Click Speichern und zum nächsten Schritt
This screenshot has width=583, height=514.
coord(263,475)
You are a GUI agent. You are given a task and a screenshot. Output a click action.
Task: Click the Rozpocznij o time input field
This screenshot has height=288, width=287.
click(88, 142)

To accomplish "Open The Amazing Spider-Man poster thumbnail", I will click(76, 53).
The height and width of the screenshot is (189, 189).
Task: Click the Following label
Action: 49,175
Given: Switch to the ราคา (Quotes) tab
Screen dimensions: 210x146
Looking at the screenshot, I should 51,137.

☆ ☆ ☆

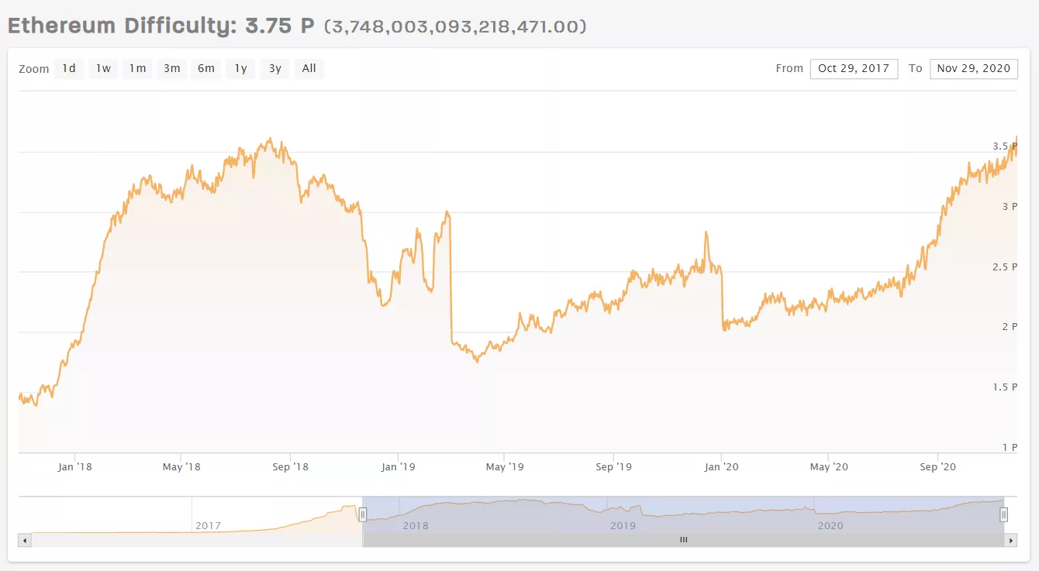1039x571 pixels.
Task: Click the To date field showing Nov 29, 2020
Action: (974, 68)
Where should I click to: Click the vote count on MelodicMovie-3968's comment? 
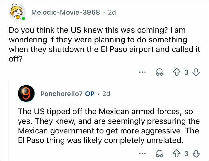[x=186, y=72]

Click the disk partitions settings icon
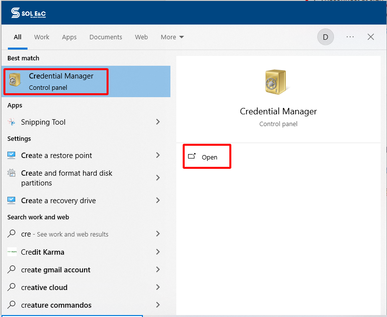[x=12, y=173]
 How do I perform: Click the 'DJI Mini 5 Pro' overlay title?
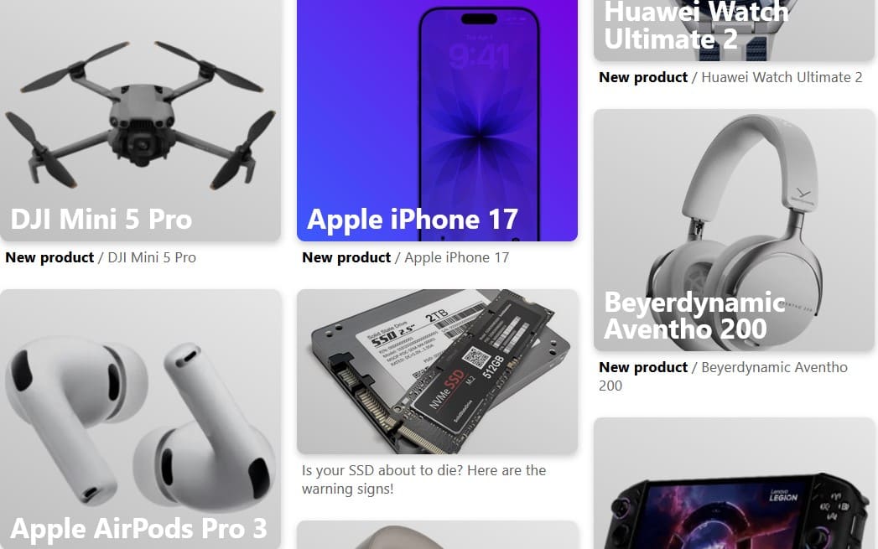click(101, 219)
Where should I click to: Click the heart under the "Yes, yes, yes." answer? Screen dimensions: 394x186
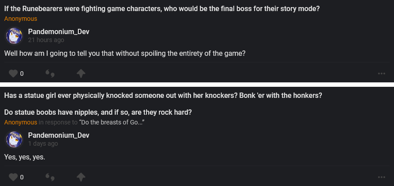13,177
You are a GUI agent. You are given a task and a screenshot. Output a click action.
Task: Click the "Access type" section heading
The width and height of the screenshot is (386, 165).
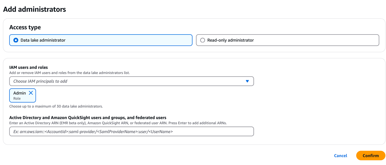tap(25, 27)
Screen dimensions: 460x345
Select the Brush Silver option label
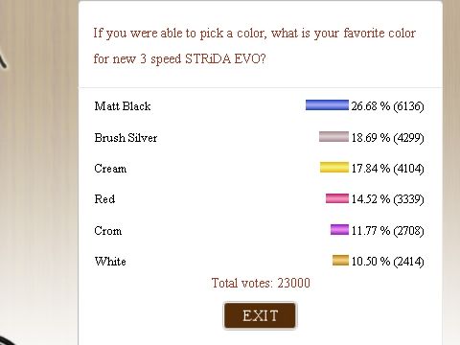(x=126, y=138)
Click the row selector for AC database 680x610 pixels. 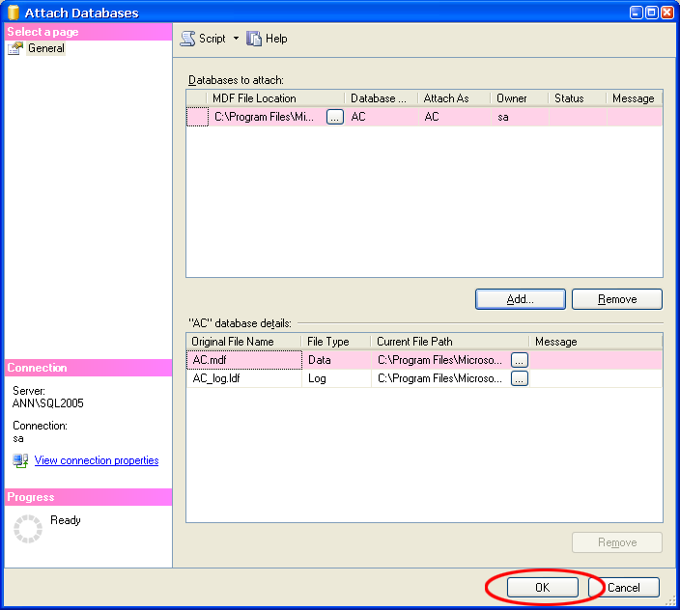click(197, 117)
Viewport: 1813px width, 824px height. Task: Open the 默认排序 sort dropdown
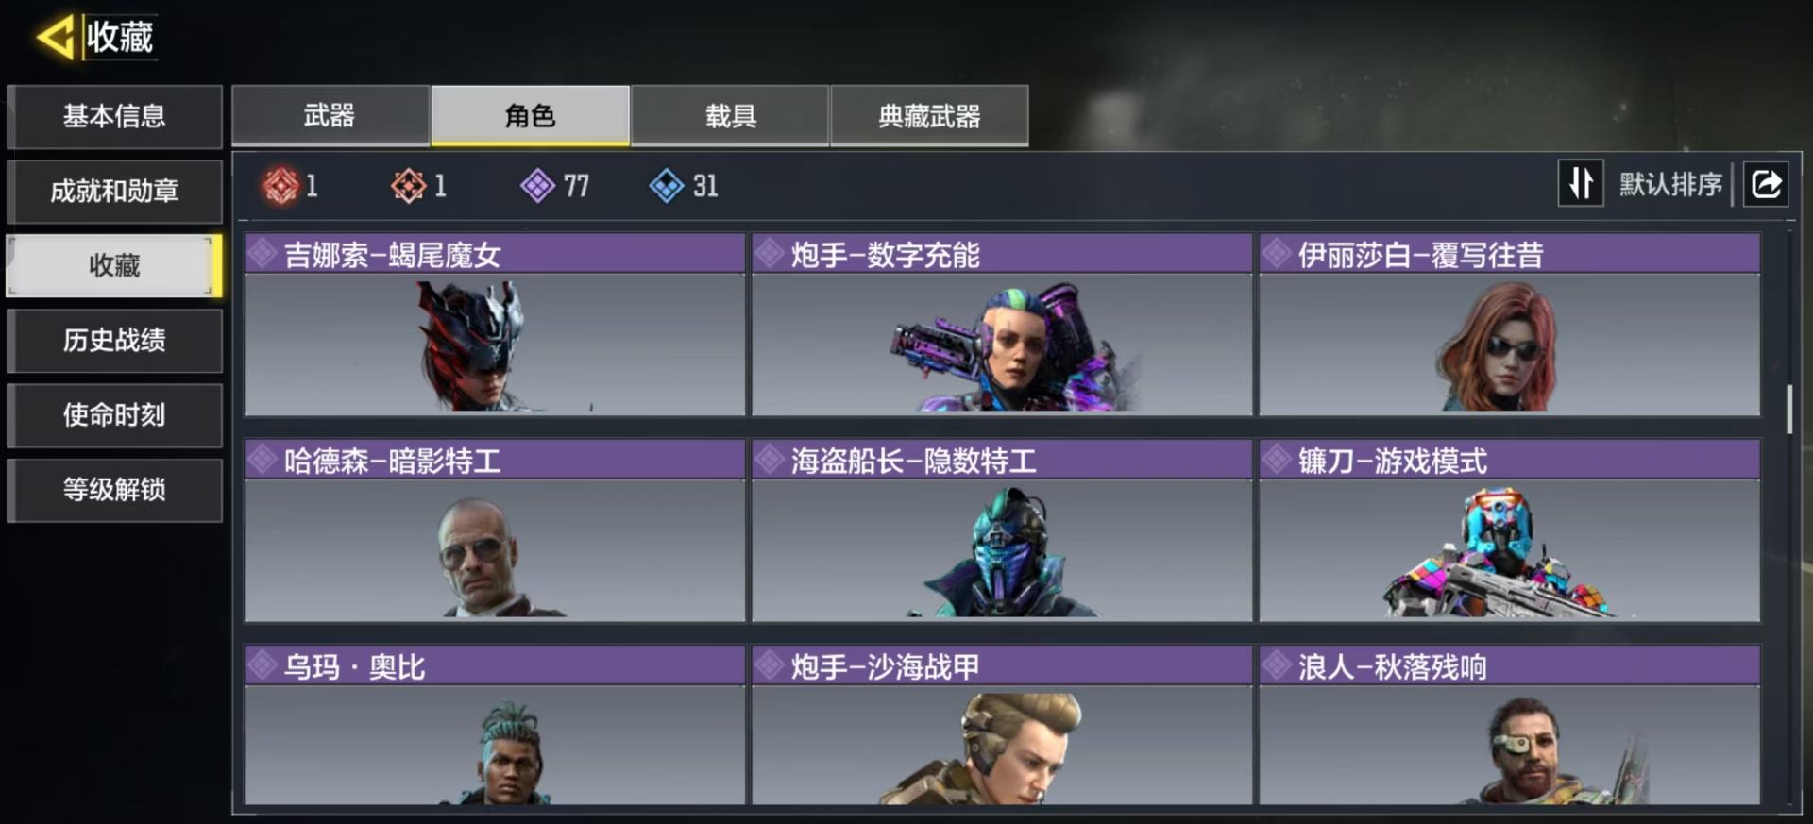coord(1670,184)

☆ ☆ ☆

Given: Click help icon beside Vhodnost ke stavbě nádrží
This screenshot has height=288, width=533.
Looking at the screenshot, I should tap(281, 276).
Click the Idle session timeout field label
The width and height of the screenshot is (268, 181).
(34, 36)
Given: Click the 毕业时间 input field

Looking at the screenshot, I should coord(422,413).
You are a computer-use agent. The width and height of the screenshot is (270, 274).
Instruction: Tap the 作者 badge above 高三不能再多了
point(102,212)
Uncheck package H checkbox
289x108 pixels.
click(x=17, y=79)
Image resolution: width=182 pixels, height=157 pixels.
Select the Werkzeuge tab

☆ ☆ ☆

- [What you will do]: An exact, complete copy of the lines above from the one with "You are a computer-use" through the one with "Select the Werkzeuge tab" is the whole answer.

- [Exercise result]:
You are a computer-use agent. The width and height of the screenshot is (270, 274).
Instruction: Tap the 作者 badge above 高三不能再多了
point(102,212)
Uncheck package H checkbox
289x108 pixels.
click(x=17, y=79)
Image resolution: width=182 pixels, height=157 pixels.
Select the Werkzeuge tab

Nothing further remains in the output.